Thats because integer division gives integer result.

So, 1/2 == 0

You can use rather use floating-point division like this: -

if(n == 1.0) {
    return 1.0;
} else {
    return (1.0 / n) + harmonic(n - 1); // Should be `harmonic(n - 1)`
}

Answer 4

You need to use doubles. Right now, you're doing 1 / n, both of which are integers. Change it to:

return (1.0 / n) + (1.0 / harmonic(n - 1));

Answer 5

Use doubles in your division calculations. Currently, everything is cast to ints, losing any floating-point precision you would normally expect.

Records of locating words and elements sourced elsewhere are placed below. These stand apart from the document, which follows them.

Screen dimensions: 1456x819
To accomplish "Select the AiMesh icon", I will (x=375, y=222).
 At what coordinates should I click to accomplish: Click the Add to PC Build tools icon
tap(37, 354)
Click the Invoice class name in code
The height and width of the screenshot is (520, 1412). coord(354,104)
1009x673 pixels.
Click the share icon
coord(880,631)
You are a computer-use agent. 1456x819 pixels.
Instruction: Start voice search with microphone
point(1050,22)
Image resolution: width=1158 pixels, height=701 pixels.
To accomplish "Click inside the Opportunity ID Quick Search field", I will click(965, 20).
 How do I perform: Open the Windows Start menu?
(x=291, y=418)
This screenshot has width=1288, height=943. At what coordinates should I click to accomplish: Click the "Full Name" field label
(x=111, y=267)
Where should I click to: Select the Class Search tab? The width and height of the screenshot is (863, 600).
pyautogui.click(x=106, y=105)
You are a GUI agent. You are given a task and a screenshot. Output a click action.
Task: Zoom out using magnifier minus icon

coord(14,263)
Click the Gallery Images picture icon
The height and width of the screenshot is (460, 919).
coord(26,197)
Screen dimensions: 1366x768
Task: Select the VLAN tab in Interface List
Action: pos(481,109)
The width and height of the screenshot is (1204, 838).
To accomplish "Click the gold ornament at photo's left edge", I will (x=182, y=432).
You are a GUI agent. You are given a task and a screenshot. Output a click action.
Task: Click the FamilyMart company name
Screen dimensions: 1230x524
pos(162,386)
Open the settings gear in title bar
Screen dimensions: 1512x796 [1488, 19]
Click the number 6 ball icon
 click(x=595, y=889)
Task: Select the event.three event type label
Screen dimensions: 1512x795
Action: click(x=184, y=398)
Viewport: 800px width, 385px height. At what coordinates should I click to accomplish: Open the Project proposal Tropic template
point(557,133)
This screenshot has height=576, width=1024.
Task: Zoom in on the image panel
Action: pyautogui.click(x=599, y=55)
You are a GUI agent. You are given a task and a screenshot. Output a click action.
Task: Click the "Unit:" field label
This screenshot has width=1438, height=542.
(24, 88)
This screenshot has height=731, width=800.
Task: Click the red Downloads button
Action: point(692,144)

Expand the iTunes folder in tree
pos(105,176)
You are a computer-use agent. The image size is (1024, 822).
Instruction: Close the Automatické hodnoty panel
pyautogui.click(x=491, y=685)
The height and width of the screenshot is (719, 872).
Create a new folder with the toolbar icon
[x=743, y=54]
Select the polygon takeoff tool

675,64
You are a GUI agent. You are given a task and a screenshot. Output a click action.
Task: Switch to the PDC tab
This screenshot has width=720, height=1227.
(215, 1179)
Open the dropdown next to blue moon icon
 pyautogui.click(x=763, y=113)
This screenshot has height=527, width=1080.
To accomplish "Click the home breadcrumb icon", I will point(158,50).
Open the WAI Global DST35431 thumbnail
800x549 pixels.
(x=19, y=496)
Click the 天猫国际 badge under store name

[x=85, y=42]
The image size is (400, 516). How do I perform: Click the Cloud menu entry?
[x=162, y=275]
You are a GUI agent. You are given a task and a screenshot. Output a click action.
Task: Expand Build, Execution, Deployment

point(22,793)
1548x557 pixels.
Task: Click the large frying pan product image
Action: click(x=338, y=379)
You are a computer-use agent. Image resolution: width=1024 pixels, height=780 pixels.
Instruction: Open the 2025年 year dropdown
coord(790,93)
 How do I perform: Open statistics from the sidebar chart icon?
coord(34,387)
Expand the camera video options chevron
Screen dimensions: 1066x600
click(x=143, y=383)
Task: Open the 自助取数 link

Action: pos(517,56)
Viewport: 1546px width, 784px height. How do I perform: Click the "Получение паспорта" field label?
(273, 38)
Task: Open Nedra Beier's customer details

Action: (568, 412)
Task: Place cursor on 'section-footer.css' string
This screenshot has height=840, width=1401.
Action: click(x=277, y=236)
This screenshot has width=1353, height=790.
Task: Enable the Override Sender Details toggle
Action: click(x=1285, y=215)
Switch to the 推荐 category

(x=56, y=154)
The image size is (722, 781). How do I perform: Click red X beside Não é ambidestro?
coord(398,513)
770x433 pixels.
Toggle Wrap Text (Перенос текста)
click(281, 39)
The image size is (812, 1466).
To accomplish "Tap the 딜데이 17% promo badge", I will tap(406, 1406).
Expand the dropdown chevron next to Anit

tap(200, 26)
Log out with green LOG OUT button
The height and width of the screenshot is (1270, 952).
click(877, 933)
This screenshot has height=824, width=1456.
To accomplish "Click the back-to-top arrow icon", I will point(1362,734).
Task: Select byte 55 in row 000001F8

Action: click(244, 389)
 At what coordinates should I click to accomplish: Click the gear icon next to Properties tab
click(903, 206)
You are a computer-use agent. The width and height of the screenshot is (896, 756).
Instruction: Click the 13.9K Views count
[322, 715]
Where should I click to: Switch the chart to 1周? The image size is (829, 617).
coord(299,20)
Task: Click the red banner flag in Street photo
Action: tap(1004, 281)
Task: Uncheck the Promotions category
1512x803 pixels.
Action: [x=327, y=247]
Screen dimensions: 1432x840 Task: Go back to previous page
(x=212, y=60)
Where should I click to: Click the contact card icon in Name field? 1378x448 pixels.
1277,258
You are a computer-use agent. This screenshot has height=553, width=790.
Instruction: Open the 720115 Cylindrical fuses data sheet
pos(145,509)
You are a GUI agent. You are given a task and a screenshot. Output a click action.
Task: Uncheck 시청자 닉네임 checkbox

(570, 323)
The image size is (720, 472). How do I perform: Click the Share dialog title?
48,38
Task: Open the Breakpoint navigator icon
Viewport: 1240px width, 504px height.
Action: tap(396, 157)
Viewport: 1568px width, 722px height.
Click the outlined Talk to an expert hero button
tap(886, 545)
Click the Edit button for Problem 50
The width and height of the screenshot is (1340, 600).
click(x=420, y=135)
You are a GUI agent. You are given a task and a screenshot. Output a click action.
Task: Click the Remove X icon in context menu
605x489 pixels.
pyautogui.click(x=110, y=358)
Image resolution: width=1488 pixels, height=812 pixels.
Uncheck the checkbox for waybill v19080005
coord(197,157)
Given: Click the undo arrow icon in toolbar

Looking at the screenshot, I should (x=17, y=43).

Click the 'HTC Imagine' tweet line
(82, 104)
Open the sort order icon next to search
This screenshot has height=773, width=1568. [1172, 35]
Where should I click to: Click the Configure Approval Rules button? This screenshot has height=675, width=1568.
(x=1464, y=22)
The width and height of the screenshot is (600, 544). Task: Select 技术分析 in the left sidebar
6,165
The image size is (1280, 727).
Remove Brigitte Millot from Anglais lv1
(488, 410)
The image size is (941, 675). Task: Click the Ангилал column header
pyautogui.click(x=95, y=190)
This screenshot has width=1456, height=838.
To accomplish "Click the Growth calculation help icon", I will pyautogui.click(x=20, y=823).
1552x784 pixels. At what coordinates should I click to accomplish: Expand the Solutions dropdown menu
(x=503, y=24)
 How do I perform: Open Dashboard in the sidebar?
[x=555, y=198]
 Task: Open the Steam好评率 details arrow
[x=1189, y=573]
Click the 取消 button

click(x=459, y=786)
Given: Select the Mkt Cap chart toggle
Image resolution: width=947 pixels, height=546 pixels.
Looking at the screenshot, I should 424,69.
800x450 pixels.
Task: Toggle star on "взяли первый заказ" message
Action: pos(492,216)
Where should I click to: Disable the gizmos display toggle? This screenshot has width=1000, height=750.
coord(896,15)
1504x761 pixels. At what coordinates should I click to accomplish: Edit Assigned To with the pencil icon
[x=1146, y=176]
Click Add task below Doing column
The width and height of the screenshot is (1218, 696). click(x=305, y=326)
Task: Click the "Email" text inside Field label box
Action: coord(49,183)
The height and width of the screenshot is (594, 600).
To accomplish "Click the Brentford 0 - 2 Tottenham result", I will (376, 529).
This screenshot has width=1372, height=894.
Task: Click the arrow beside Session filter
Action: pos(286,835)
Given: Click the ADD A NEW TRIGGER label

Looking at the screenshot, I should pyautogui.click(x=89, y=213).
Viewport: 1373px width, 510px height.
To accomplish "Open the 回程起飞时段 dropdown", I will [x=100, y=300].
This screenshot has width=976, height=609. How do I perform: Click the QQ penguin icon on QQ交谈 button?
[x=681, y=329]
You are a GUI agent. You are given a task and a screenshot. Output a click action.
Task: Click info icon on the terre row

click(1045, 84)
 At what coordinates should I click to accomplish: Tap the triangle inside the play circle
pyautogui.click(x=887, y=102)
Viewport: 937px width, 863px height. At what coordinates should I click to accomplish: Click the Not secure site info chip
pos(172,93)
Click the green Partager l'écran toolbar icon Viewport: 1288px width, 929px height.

public static double harmonic(int n) {
    if (n == 1) {
        return 1;
    } else {
        return (1.0 / n) + (1.0 / harmonic(n - 1));
    }
}

Answer 6

the recursion part should not include 1/harmonic(n-1) it should be

   public static double harmonic(int n)
  {
    double harm = 0.0;
    if (n == 1) {
        return 1.0;
    }
    else {
        harm = harm + (1.0 / n) +  harmonic(n - 1);
    }
    return harm;

}

Answer 7

/**
 * Created by hrishikesh.mishra on 04/01/16.
 *
 * Describe a recursive algorithm
 * for computing the nth Harmonic number,
 * defined as Hn = ∑ n k=1 1/k.
 *
 */
public class HarmonicNumber {


    public static void main(String[] args) {

        System.out.println("Sum up to 1: "  + sum(1));
        System.out.println("Sum up to 2: "  + sum(2));
        System.out.println("Sum up to 3: "  + sum(3));
        System.out.println("Sum up to 4: "  + sum(4));
    }


    /**
     * Summation with recursive method.
     * @param n
     * @return
     */
    public static double sum(int n){
        if(n <= 1)
            return 1;
        else
            return ((double) 1/n) + sum(n - 1);
    }
}

Answer 8

This is my implementation of the harmonic number recursion.

double harmonic(int n){

    if(n == 1)return 1;
    else return 1.0 / n + harmonic(n - 1);

}

Answer 9

 public static double harmonic(int n)
   {
      if (n==1)
      return 1/n;
      else return 1/n + harmonic(n-1);
   }